[mpich-discuss] FW: problems with mpdboot
bjday
bjday at cse.usf.edu
Tue Apr 7 13:05:24 CDT 2009
Rajeev,
Yes you are correct I can build a ring by hand but not by using
mpdboot. Once I build a ring by hand i can run mpiexec hostname and it
works, see below. I installed using the latest download that is on the
website. In my research before contacting the forums i found this
website. I dont know if this helps.
http://ubuntuforums.org/showthread.php?t=1016984 it has to do with
setting LD_LIBRARY_PATH and python, but I used CenoOS's add remove
programs so I never touched the package. I will try to reinstall MPICH2
on both computer just in case some how different versions were
installed.

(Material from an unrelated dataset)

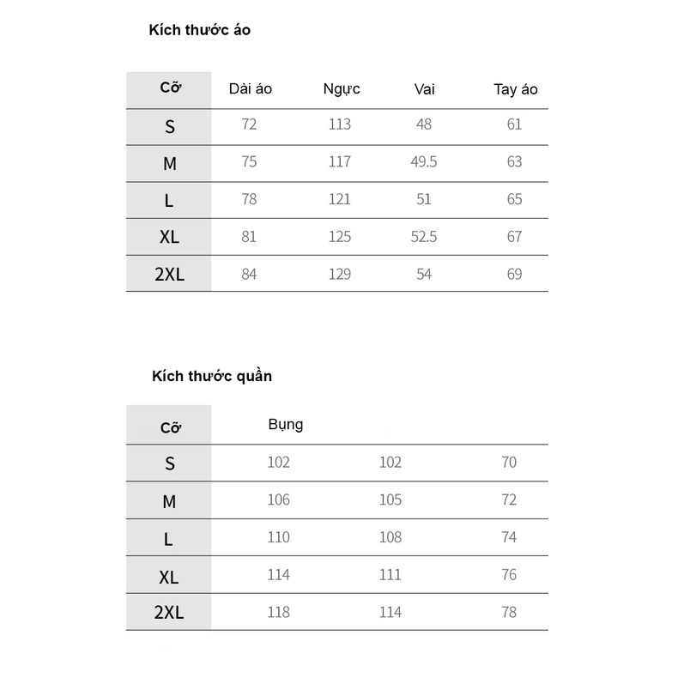Click size S row in shirt table
This screenshot has width=678, height=678.
click(337, 127)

Any other suggestions or help would be great.
Thank you,
Brian
% mpiexec -l -n 30 /bin/hostname
2: c4labpc19.csee.usf.edu
3: c4labpc12.csee.usf.edu
1: c4labpc12.csee.usf.edu
4: c4labpc19.csee.usf.edu
5: c4labpc12.csee.usf.edu
6: c4labpc19.csee.usf.edu
7: c4labpc12.csee.usf.edu
9: c4labpc12.csee.usf.edu
8: c4labpc19.csee.usf.edu
11: c4labpc12.csee.usf.edu
12: c4labpc19.csee.usf.edu
13: c4labpc12.csee.usf.edu
15: c4labpc12.csee.usf.edu
14: c4labpc19.csee.usf.edu
10: c4labpc19.csee.usf.edu
17: c4labpc12.csee.usf.edu
16: c4labpc19.csee.usf.edu
19: c4labpc12.csee.usf.edu
21: c4labpc12.csee.usf.edu
22: c4labpc19.csee.usf.edu
23: c4labpc12.csee.usf.edu
20: c4labpc19.csee.usf.edu
18: c4labpc19.csee.usf.edu
24: c4labpc19.csee.usf.edu
25: c4labpc12.csee.usf.edu
27: c4labpc12.csee.usf.edu
29: c4labpc12.csee.usf.edu
0: c4labpc19.csee.usf.edu
28: c4labpc19.csee.usf.edu
26: c4labpc19.csee.usf.edu
%
Rajeev Thakur wrote:
>
>
> -----Original Message-----
> From: Ralph Butler [mailto:rbutler at mtsu.edu]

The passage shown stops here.